悲しみにくれる俺の耳に、長髪のチンピラの甲高い声がキンキンと響いた。
「だからね、借りた物は返すのが世の中の常識でしょうが? さっさと払う物払ってもらわないと、ねェ? こっちもさあ、慈善事業じゃないんだから!」
「もう少しだけ待ってくれと言っている! 返済のあてが出来たんだ! もう少しなんだ、すぐにでも返せる!」
あ、これ借金の取り立てだ……。
あのハゲ借金持ちだったのかよ。
「そう言われてハイハイ待ってたら、こっちもおまんまの食い上げでしょうが……おい!」
長髪が、くいっと顎をしゃくり上げた。
それを合図に、取り巻きの二人のチンピラが、いきなり店先の商品棚を蹴り倒しはじめた。棚から商品が床に落ちて、がしゃがしゃと耳ざわりな音を立てる。先ほどの破砕音の正体はこれか。
長髪は横倒しになった商品棚に腰かけながら、一呼吸置き、そして低い声でハゲに凄んだ。
「金が無くても、まだ出せるもんはあるだろ? ……店の権利書をさっさと持ってこい」
なるほど、これがプロのチンピラの仕事か。
見事だ。欠片も見習いたくはないが。
青い顔をして店の奥に引っ込んだハゲだったが、直後に皮袋をつかんで飛び出してきた。
いそいそと皮袋の中から黒い結晶を一つ取り出す。
その指先は、焦りと恐怖で震えていた。
「み、見ろ。土大鬼の魔導核、それも上級品だ! こいつの売却益さえ出れば、借金などすぐに……!」
あっ、あれ俺から買い叩いた猿の魔導核じゃん。
また深い悲しみと怒りがこみ上げてきたぞ! どうしてくれるんだ!
だが、魔導核を見た途端、長髪の男の顔色が変わった。
取り巻き二人も、ぴたりと暴れるのを止めている。実に息が合っている。
長髪は急にニタニタと笑い始めた。何かが可笑しくて仕方ない、といった様子だ。
「へえ、いい物持ってるじゃないの! ……分かった。うちも別に鬼ってわけじゃないんだ。いいぜ、良しきた。権利書の件は、待ちましょう、待ちましょう」
そして下卑た笑いを浮かべながらハゲに近づき、その手から、さっと皮袋を奪い取った。
「んじゃ、こいつは俺が預かっておきましょうかね! おほっ、結構入ってるじゃん。うんうん、これからも頑張って返済に励みなさいよ」
「あっ なっなにをするんだ! 返せ!」
真っ赤な顔で皮袋を取り返そうと長髪につかみかかったハゲだが、あっさり蹴り飛ばされて床に転がった。

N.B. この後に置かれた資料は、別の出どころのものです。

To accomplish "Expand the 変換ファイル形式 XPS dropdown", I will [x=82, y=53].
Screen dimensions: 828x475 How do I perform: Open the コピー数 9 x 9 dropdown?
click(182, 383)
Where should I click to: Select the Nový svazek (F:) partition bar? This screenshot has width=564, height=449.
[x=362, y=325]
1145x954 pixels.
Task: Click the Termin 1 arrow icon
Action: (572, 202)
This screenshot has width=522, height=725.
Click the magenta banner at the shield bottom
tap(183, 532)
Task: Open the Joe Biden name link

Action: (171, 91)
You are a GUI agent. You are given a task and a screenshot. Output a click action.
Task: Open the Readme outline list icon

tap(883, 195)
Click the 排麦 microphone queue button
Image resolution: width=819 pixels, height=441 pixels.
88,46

……まぁ、この世界のしきたりがどうなっているのかは知らんが、借金の返済期限が過ぎているなら、こういう回収のやり方もありだ。
普通はハゲが売却益を出すまでわざわざ待つ必要などない。一見非道っぽく見えるが、特にこのチンピラが悪いというわけではなかろう。
蹴ったのはいただけないが、まぁ、この業突く張りのハゲには良いお灸だ。
ふふん、俺を騙しやがった罰だ。ざまあないな、クソハゲめ。多少の痛みと共に己が強欲さを悔やむがいい。
肩をそびやかし、上機嫌なチンピラ達はそのまま悠々と店を出ようとした。
しかし、ハゲが皮袋を持つ長髪チンピラの足にしがみついた。
「返せえっ! 返してくれ!」
おいおい。
まだやる気なのか、このハゲは……。
「うっとうしいんだよ、調子に乗ってんじゃねえぞ! 薄汚い禿げがッ!」
怒った長髪が、サッカーボールみたいにハゲの胴体を蹴った。
思いっ切り蹴り出された足が腹にめり込み、鈍い嫌な音がした。
ハゲがうめき声をあげる。
「お前らみたいな自己管理もできない罪深い屑はなぁ! 俺達のおかげで生き永らえていることに感謝しながら、一生ご奉仕し続ける義務があるんだよ! ありがたいと思え! おらァ!」
チンピラは長髪を振り乱しながら、ぼこぼこにハゲを蹴りまくっている。
でも、ハゲは掴んだチンピラの足を、必死に離そうとしない。
なんという強欲なハゲだろう。
まぁ、いずれにせよ、そろそろ誰かが通報するか助けに入るだろう。
それにしても、長髪に蹴られるハゲは、全然手を離さない。
禿げ頭になでつけていた残り少ない頭髪もぐちゃぐちゃに崩れてしまい、それはもう、落ち武者のような有り様だ。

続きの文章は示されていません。